__ACTIVITY__.
Please set down the whole listing again, precisely.

○ ○ ○ ○

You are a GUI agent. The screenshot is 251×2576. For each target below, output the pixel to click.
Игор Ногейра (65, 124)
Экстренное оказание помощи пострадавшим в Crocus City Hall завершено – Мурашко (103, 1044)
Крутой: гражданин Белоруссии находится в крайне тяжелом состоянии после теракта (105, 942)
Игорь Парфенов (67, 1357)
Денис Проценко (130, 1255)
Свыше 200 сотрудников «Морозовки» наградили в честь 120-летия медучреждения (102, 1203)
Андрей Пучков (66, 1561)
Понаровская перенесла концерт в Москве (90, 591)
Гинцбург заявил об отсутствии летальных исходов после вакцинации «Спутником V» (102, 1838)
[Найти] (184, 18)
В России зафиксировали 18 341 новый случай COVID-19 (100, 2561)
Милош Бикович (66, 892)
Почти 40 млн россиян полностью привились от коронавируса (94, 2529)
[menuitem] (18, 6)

○ ○ ○ ○

__TASK SOLUTION__.
You are a GUI agent. The screenshot is 251×2576. For each target below, output the pixel to click.
Игор Ногейра (65, 124)
Экстренное оказание помощи пострадавшим в Crocus City Hall завершено – Мурашко (103, 1044)
Крутой: гражданин Белоруссии находится в крайне тяжелом состоянии после теракта (105, 942)
Игорь Парфенов (67, 1357)
Денис Проценко (130, 1255)
Свыше 200 сотрудников «Морозовки» наградили в честь 120-летия медучреждения (102, 1203)
Андрей Пучков (66, 1561)
Понаровская перенесла концерт в Москве (90, 591)
Гинцбург заявил об отсутствии летальных исходов после вакцинации «Спутником V» (102, 1838)
[Найти] (184, 18)
В России зафиксировали 18 341 новый случай COVID-19 (100, 2561)
Милош Бикович (66, 892)
Почти 40 млн россиян полностью привились от коронавируса (94, 2529)
[menuitem] (18, 6)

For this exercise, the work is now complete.